Saved in:
Steady state,two-dimensional flows may become unstable under two and three-dimensional disturbances, if the flow parameters exceed some critical values.

In many practical situations, determining the parameters at which the flow becomes unstable is essential.

The complete understanding of viscous and viscoelastic flows requires not only the steady state solution of the governing equations, but also its sensitivity to small perturbations.

Linear stability analysis leads to a generalized eigenvalue problem, GEVP.

Solving the GEVP is challenging, even for Newtonian liquids, because the incompressibility constraint creates singularities that lead to nonphysical eigenvalues at infinity.

For viscoelastic flows, the difficulties are even higher because of the continuous spectrum of eigenmodes associated with differential constitutive equations.

The complexity and high computational cost of solving the GEVP have probably discouraged the use of linear stability analysis of incompressible flows as a general engineering tool for design and optimization.

The Couette flow of UCM liquids has been used as a classical problem to address some of the important issues related to stability analysis of viscoelastic flows.

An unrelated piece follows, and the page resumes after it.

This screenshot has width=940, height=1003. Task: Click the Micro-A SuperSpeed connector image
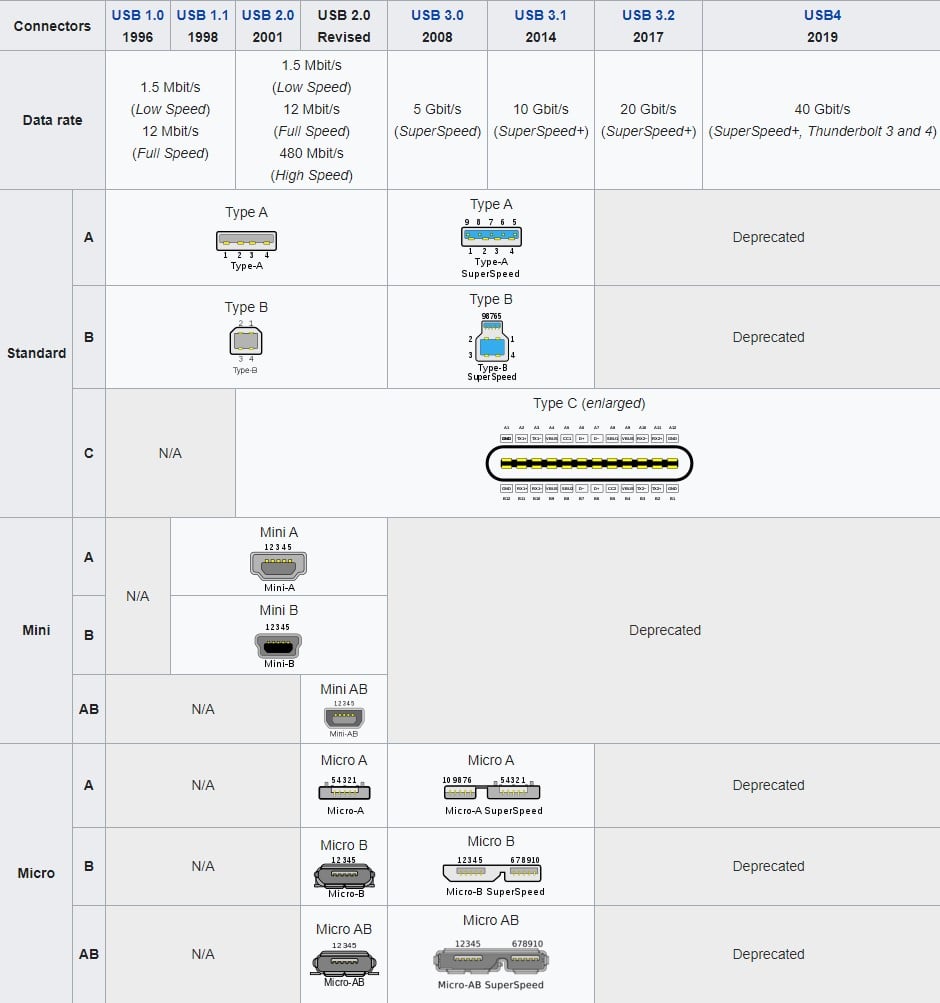click(x=491, y=791)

The spectrum consists of two discrete eigenvalues and a continuous segment of eigenvalues with real part equal to -1/We (We is the Weissenberg number).

Most of the numerical approximation of the spectrum of viscoelastic Couette flow presented in the literature were obtained using spectral expansions.

The eigenvalues close to the continuous part of the spectrum show very slow convergence.

In this work, the linear stability of Couette flow of a Newtonian and UCM liquids were studied using finite element method, which makes it easier to extend the analysis to complex flows.

A new procedure to eliminate the eigenvalues at infinity from the GEVP that come from differential equations is also proposed.

The procedure takes advantage of the structure of the matrices involved and avoids the computational effort of common mapping techniques.

With the proposed procedure, the GEVP is transformed into a smaller simple EVP, making the computations more effcient.

Reducing the computational memory and time.

The relation between the eigenvector from the original problem and the reduced one is also presented.